No doubt, you’ve thought once or twice about stepping away from society as it is, and moving somewhere more accepting. So read “Qtopia: A Memoir of Love, Land, and Liberation” by Juda Bennett (University of Wisconsin Press, $18.95), the story of doing exactly that, and how it turned out.
Back in the ‘70s, Bennett fled the suburbs and all it represented, and went “back to the land,” to a commune named Lavender Hill. Some of the places he’d lived before then had promised way more than they delivered, but Lavender Hill was different – more rural, more open, more queer, much better. But you know all good things must end, and that includes “queer utopia.” The only thing left was to re-enter the mainstream, a journey unto itself, and one worth reading.
Speaking of memoirs, in “Gay Mormon Dad” by Chad Anderson, art by Remy Burke (Graphic Mundi, $21.99), you’ll read about Anderson’s life as a husband (to a woman), a father, and a man who seemingly had it all but it wasn’t right, and he wasn’t happy. He was gay, but acknowledging it, telling his family and his church family, could mean the loss of everything he loved. It’s a story that may be familiar to you, in some way, and it’s a quick read.
For most of his life, Joseph Osmundson dreamed about getting pregnant and having a family. The former didn’t happen and, as for the latter, as he writes in his memoir, “Spawning Season: An Experiment in Queer Parenthood” (Bloomsbury, $27.99) the journey for a gay man to become a father can have plenty of roadblocks.
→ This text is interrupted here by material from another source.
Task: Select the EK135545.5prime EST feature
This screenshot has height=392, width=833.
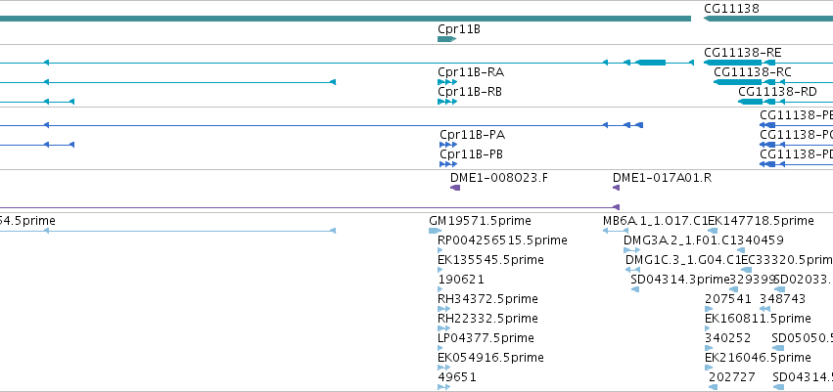Action: 440,270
When two women approach Osmundson to be a sperm donor, it appears that his ultimate dreams are about to come true. Things go swimmingly – until race enters the conversation. Are the words “donor” and “dad” the same? Read this powerful book, and think about it.
And finally, if parenthood as a gay person is something that’s a case of maybe-later, then “Good Morning Moon: A Snapshot of an American Family” by Brad Gooch (Harper, $29) is a book to find. It’s the story of late-life love, surrogacy, and identity as Gooch learns about himself as he learns to be a good Dad. This is a great book for older fathers, and anyone who’s on the parental fence, later in life.
If these great books aren’t enough for you, or if you’re looking for something different for Pride, then head to your favorite bookstore or library and ask the staff there to help you find your next best read. They’ve got a lot of books to put in your hands, a lot of sunny afternoons full of relaxing and promise, so march on out, get a new book, and happy Pride!